If there was an Olympic competition between multiple assets and bitcoin (BTC) and gold participated, which one would reach the goal first? For the director of strategies of the investment firm Fidelity Investments, Jurrien Timmer, at present the top of the podium would be occupied by the cryptocurrency, while the precious metal would ironically take the silver medal.
The executive compared what the volatility of gold was like in the 70s and what it is like for bitcoin today. According to Timmer, gold was extremely volatile on its way to profitability and also suffered ‘big falls’ quite regularly.
Both assets show similarity in terms of their “Price discovery” , something that gold went through decades ago and now it would have been the turn of bitcoin, according to Timmer.
The investor assured that the The drop that the cryptocurrency has experienced, since it hit its all-time high of $ 64,000 in April, can be seen only as a bump or hole in the road. The analyst is convinced that BTC has not finished its current bull cycle.
“Bitcoin is a relatively new product, with scarcity and network effects. Therefore, it seems logical to me that bitcoin’s rises are greater than those of gold, as are its falls. That’s the definition of price discovery, “Timmer explained through his Twitter account.
A network effect in economics it is one where the actions of one person directly influence, negatively or positively, the utility of another. That is, this type of effect occurs when the value of a good or service depends on the number of people who use it.
Under current global financial conditions, with «excess money» and «bias in returns ”, bitcoin is winning the race against gold , according to the analyst.

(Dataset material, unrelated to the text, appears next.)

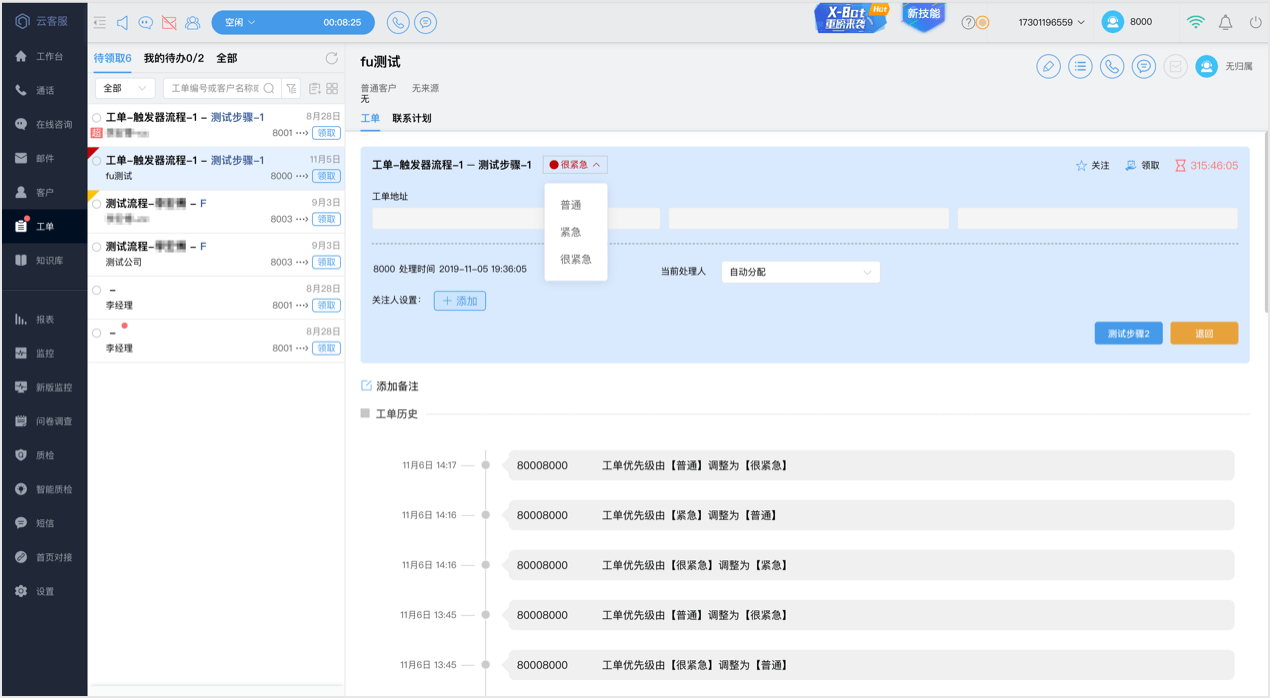This screenshot has width=1270, height=699.
Task: Click the grid view icon in ticket list
Action: 332,88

One point that Timmer highlighted is that, although there are similarities in their behavior, there are differentiating elements to be highlighted.
The gold «bubbles», due to excess money in the 70s, are less size than current bitcoin. The reason would be because the monetary inflation of 50 years ago was much lower than the current one.
In the following graph the investor makes this correlation and concludes that “bitcoin and gold are different players on the same team.” Timmer clarified that his theory does not mean that gold does not have significant upside potential.
Bitcoin, from “adolescent” to “adulthood”
After being presented in 2008 by Satoshi Nakamoto, bitcoin he would not be entering his “adolescence” at 13 years old. For Timmer, BTC is an “aspiring” asset that would be coming of age rather, a characteristic that it would share with gold.
The investor, who in the past has defended cryptocurrency, clarified: “Adolescents are full of potential, but they can also destroy your vehicle.”
On the comparisons between bitcoin and gold CriptoNoticias has published multiple reports from analysts who have fixed their position . An eToro report released in April this year assured that bitcoin will become the digital gold of the new era.